Desde entonces era él quien, terminada la redacción de la historia de una parroquia, me encargaba la de otra y en una ocasión, me dijo: “¡Tú no debes irte de Cuba sin antes haber terminado la historia de todas las parroquia de esta diócesis!”. Eso me hizo reír, como si fuera una broma, un milagro imposible.
Al contrario ahora puedo decirle a Mons. Siro que ya cumplió 90 años: “Monseñor: el milagro se ha cumplido, he escrito las últimas de alrededor de 5 mil páginas sobre la historia de esta Diócesis y sus parroquias. Sólo una reducida cantidad de ellas, cuando usted era Obispo de Pinar del Río, tuvieron el honor de ser impresas y publicadas; la mayor parte, por un conjunto de dificultades, limitaciones, etc. todavía están guardadas en la computadora del Obispado. Pero estoy contento, y sé que usted está contento, por haber completado este arduo trabajo, naturalmente no sin límites y defectos”.
Todo eso me ha exigido sacrificios, riesgos, humillaciones; pero son los frutos que nacen de este surco los más merecedores delante de Dios y los que también nos dan mayor satisfacción. Las fuentes que empleé para este trabajo han sido sobre todo los Libros de Sacramentos de los archivos parroquiales, otros muchos que fui leyendo y numerosas personas que he entrevistado.
A propósito, el milagro al cual aludía es la suma de tantos otros pequeños milagros de Dios, entre los cuales quiero mencionar por lo menos tres: el milagro de no haber sufrido nunca un accidente o haberme quedado parado en la carretera durante mis innumerables viajes de ida y vuelta a las varias parroquias de la diócesis, con un carro en precarias condiciones.
Otro milagro es haber conservado la vista de mis ojos y la salud de mi pulmones después de tanto replegarme sobre miles y miles de páginas polvorientas, carcomidas por el comején; paginas en gran parte manuscritas hace tres siglos o poco menos; algunas con una caligrafía espléndida —una verdadera obra de arte— otras, sin embargo, con caligrafías diminutas, manchadas, desteñidas, torcidas e ininteligibles. Muchas veces tuve la impresión de ser el primero en leerlas después de un siglo, y el último en cerrarlas porque, al ejecutar estas operaciones, se agrietaban o se volvían casi migajas.

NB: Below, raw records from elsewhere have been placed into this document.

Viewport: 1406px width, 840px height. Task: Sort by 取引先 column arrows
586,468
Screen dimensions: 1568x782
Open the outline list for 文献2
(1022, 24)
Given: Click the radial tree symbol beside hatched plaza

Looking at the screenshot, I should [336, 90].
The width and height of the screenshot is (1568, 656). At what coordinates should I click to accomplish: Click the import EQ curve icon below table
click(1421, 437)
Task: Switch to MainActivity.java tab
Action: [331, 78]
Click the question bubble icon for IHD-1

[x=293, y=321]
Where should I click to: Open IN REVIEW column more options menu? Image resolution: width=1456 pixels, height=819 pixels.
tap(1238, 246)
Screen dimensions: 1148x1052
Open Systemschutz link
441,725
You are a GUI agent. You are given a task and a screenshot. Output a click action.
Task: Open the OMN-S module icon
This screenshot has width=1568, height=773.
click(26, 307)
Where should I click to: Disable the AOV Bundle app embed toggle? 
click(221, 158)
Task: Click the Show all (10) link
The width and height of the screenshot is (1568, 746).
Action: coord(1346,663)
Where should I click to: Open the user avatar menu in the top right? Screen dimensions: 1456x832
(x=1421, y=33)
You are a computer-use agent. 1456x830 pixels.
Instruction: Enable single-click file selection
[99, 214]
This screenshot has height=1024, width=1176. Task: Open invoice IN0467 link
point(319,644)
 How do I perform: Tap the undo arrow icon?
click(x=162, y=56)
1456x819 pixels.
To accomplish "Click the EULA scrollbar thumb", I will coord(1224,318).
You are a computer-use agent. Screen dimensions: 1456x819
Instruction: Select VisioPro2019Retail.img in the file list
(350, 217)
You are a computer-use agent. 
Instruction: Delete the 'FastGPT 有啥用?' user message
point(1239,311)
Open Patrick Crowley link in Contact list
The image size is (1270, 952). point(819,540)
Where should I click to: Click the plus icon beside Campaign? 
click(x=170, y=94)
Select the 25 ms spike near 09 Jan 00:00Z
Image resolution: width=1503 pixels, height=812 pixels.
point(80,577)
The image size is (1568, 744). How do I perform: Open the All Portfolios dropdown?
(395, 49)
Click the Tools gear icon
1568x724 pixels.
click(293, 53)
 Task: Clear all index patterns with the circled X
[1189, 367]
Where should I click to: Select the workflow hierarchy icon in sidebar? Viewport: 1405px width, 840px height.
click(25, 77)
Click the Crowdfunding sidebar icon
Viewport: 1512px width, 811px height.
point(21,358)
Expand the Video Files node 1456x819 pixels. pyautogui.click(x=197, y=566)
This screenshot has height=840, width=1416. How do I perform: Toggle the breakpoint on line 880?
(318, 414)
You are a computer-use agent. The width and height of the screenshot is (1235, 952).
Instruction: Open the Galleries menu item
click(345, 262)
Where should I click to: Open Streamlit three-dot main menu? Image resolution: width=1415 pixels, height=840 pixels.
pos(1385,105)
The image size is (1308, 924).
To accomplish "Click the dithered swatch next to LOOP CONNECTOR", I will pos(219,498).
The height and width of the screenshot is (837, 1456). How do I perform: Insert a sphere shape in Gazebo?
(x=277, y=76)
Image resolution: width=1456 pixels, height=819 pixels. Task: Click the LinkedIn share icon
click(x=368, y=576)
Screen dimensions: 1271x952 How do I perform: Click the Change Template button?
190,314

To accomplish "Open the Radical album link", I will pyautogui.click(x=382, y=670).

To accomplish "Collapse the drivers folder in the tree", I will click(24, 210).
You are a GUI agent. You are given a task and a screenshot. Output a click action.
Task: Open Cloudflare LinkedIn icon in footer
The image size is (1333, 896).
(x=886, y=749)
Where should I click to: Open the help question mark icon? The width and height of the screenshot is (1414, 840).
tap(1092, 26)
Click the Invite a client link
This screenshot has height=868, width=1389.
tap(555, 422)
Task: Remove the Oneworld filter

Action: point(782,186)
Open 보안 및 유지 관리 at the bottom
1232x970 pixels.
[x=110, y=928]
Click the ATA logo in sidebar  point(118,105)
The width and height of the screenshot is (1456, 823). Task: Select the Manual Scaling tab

El milagro, en fin, de la perseverancia hasta el final, superando cierto desaliento por el desinterés ajeno por mi trabajo, por verlo demorar en el olvido, la inutilidad, tal vez tristemente destinado a la nada.
Por último mi trabajo historiográfico resultó una sana ocupación, sobre todo en más de un año de pandemia del coronavirus, que nos obligó a quedarnos durante mucho tiempo encerrados en nuestra casa. Este tiempo y esta penosa situación Dios, que sabe sacar el bien hasta del mal, me dio la gracia de transformarlo en tiempo oportuno para intensificar y llevar a conclusión esta tarea.
Pues en esta etapa terminé de leer, resumir y organizar el contenido de 19 tomos del Archivo del Obispado que guardan más de 800 expedientes. Contenido que enriquece la historia particular de nuestra Diócesis, sus Obispos, sus sacerdotes y laicos comprometidos, pero también la Historia en general de la Iglesia Católica en Cuba en los últimos 100 años.
Cierta cantidad de estos expedientes, me permitió redactar además una historia más documentada y detallada de la construcción de la Catedral de San Rosendo y de los dos cementerios de la ciudad, como también añadir otros interesantes detalles relativos a la historia de la parroquia principal de la ciudad pinareña.